Masih hilir mudik pertanyaan yang sama dengan redaksi berbeda’ “apa yang membuatku tetap bertahan di rumah? Menyimpan rapi surat-surat lulus dan berkas-berkas lamaran kerja.” Semua masih kujawab dengan selarik senyum saja. Entahlah, apa pendapat mereka.
Ini tahun kedua aku bertahan dengan tiga kali iseng saja memasukkan berkas dan surat lamaran ke tiga instansi pemerintahan. Aku masih ingat, satu ke Litbang Kemenkes, satu ke instansi akademisi negeri, satu lagi ke Pemda. Selebihnya, tak pernah kemana pun. Teman seangkatanku dalam jangka waktu dua tahun, tak lagi bisa dihitung berapa kali aplikasi lamaran kerja yang diajukannya.
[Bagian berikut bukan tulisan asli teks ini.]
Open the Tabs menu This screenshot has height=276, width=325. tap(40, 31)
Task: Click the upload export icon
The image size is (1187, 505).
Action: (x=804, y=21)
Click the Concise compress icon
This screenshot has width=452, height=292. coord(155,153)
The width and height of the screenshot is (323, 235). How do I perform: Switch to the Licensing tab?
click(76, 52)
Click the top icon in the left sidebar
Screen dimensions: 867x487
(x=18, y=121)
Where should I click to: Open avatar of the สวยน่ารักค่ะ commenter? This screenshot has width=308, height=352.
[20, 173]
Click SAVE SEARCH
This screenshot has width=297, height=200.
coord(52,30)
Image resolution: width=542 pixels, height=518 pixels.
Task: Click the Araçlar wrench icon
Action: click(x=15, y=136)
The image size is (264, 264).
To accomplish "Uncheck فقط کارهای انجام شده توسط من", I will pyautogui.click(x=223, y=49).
Sekali lagi, entah apa kata mereka. Pro dan kontra terus berseliweran tak tentu arah mana yang mereka tuju. Yang paling membuatku lega adalah, kedua orangtua dan suamiku tetap menghargai apa pun yang menjadi pilihanku. Tak ada yang mengeluhkan keleletanku untuk memulai karir di luar rumah.
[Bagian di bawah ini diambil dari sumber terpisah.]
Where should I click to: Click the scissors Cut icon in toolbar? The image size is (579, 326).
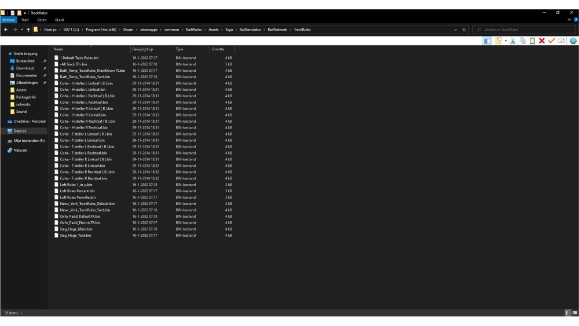click(x=513, y=41)
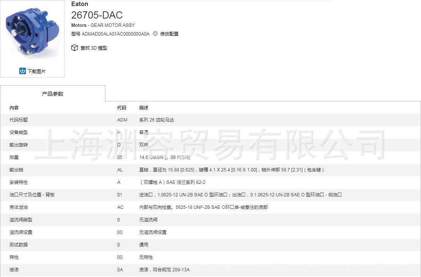The height and width of the screenshot is (277, 421).
Task: Open the 溢流阀设置 parameter link
Action: click(x=22, y=232)
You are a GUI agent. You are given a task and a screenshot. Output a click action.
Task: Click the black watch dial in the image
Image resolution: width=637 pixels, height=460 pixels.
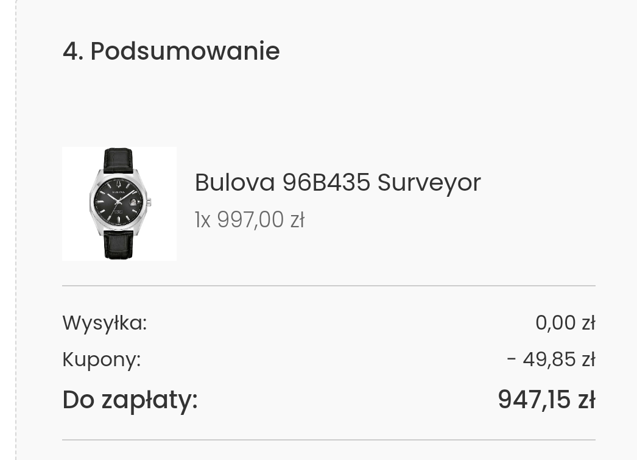120,201
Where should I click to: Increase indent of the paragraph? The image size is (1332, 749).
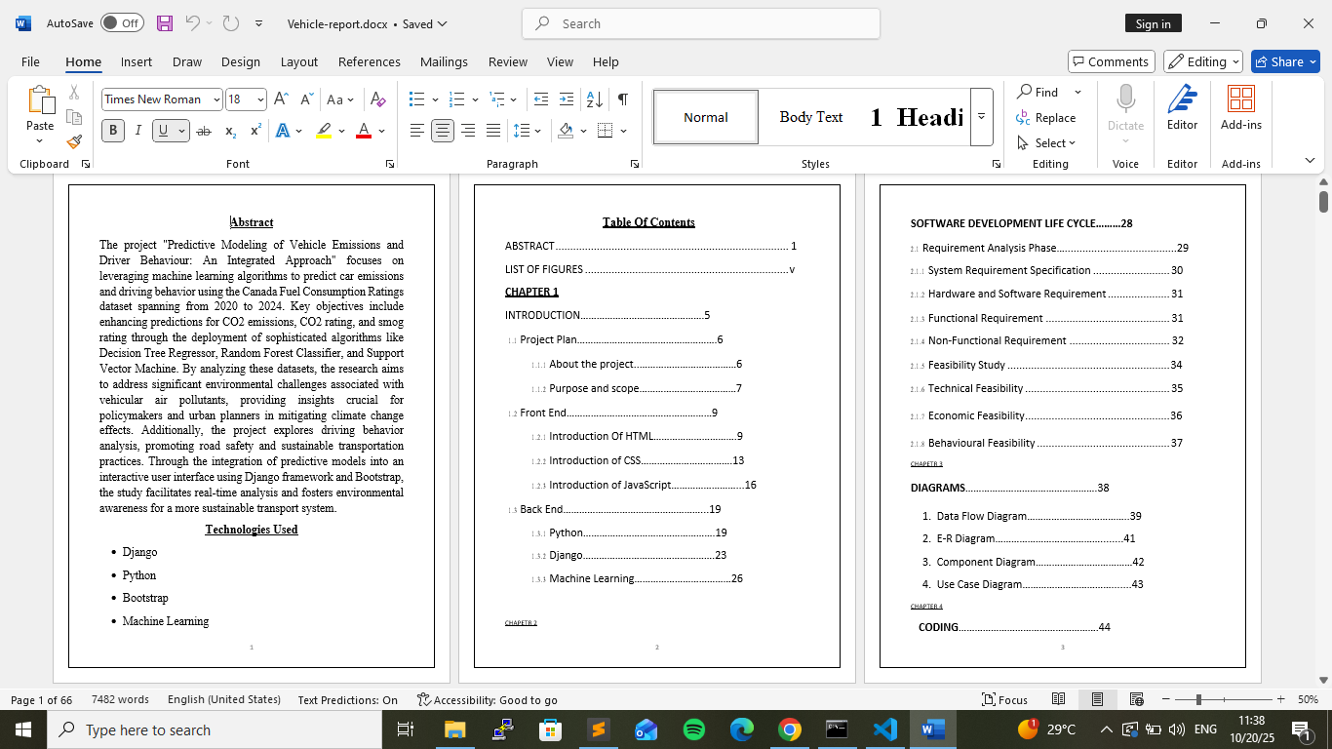[x=566, y=99]
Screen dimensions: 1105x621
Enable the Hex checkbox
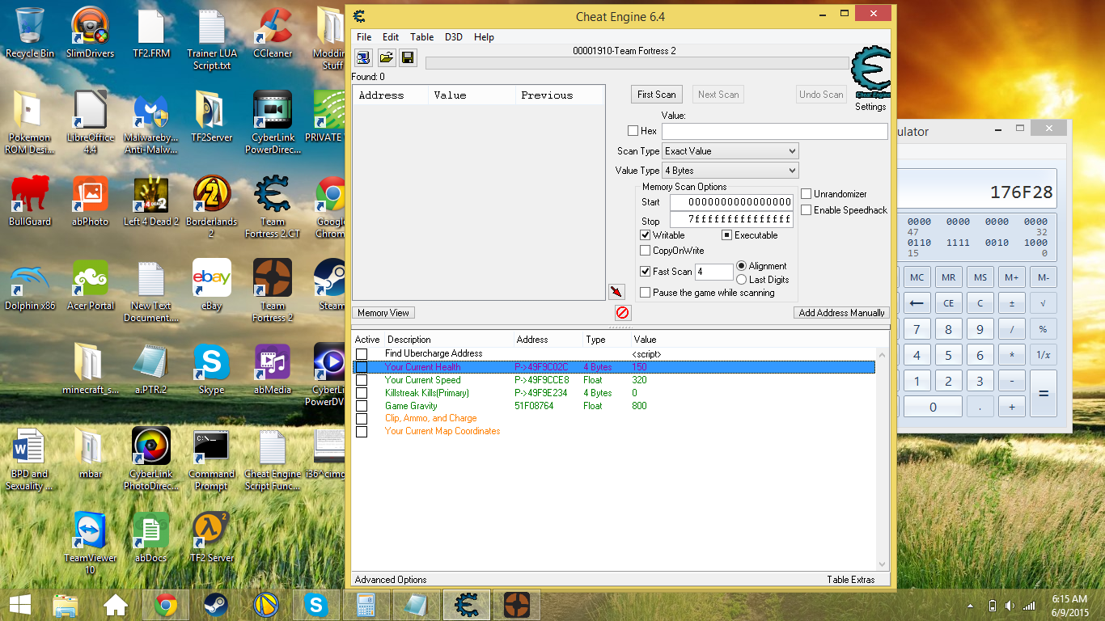click(x=633, y=131)
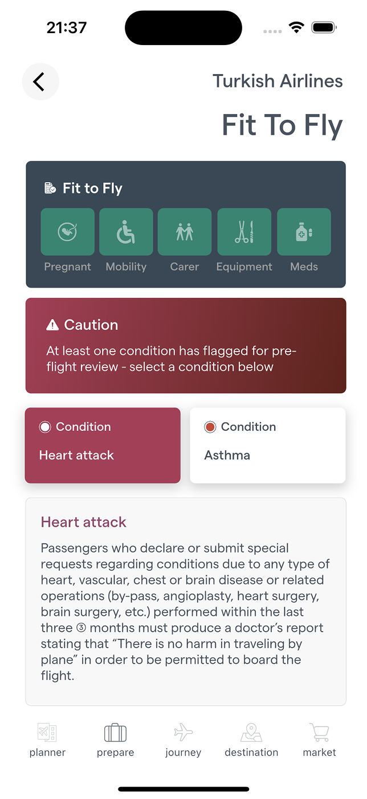Tap the Carer people icon
Viewport: 367px width, 799px height.
(185, 232)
Tuhan Maha Tahu, sungguh aku tak bermaksud sombong memilih seperti ini. Ataupun “berbulu buruk” hingga sial kemana melangkah. Toh, aku tak percaya mitos “buruk bulu” itu. “Allah tidak akan merubah nasib suatu kaum, hingga ia mengubahnya dengan tangannya sendiri” (tolong perbaiki redaksinya jika salah). Itulah yang aku yakini. Begitu terus hingga hari ini.
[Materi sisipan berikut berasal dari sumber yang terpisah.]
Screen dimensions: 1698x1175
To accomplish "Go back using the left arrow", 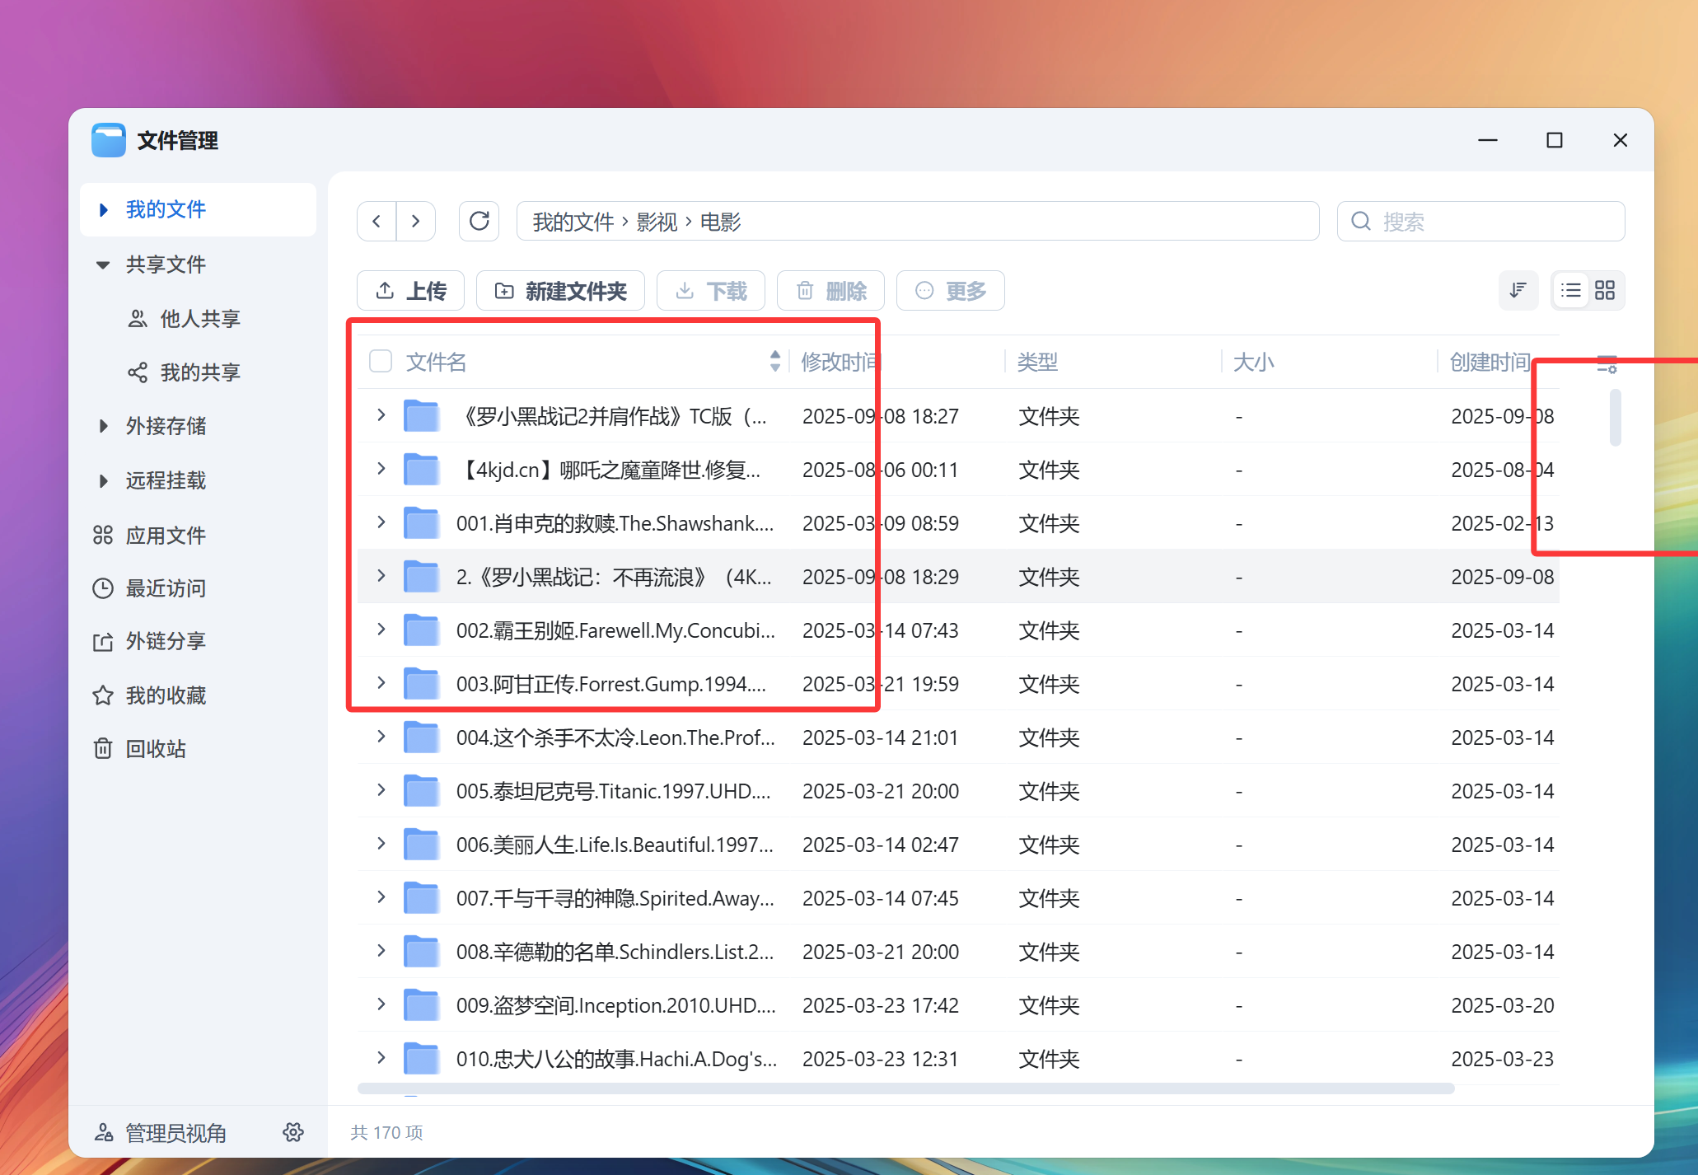I will tap(377, 221).
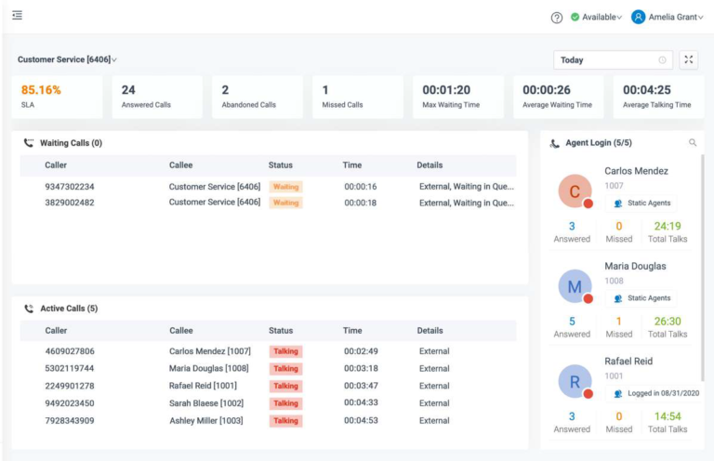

Sebagian menilai sinis, sebagian lagi merespon baik pilihanku untuk bersikeras memilih profesi Ibu Rumah Tangga. Paling tidak buat sementara waktu sampai anak-anak melewati masa golden age-nya.
Masalah menerobos gelar yang kabarnya begitu prestise, yakni ‘seorang wanita karir’ tersebut, bukan lagi terletak pada pasal sulitnya mencari kerja saat ini. Aku sendiri masih terdaftar sebagai Assisten di sebuah lab kampusku dulu, walau statusnya assisten meja, belakangan karena sudah cukup lama di sana, aku ditawari menjadi koordinator. Menjadi koordinator adalah batu loncatan yang bagus. Semua tentu tau juga kemana arahnya. Assisten dosen kemudian dosen. Aku mundur teratur dan perlahan, dengan catatan dari koordinatornya, datanglah lagi kapan saja ada minat.
Tak lama setelah lulus, seorang penting yang masih terhitung karib suamiku menawari sebuah posisi di dinas tempat kami tinggal yang sesuai dengan bidangku. Aku masih bergeming saja. Rentetan lainnya datang, lagi-lagi dari teman suamiku. Menjadi dosen di almamaterku. Ini hanya mencoba saja, pokoknya kita usahakan, begitu pesannya. Aku merasa belum juga siap.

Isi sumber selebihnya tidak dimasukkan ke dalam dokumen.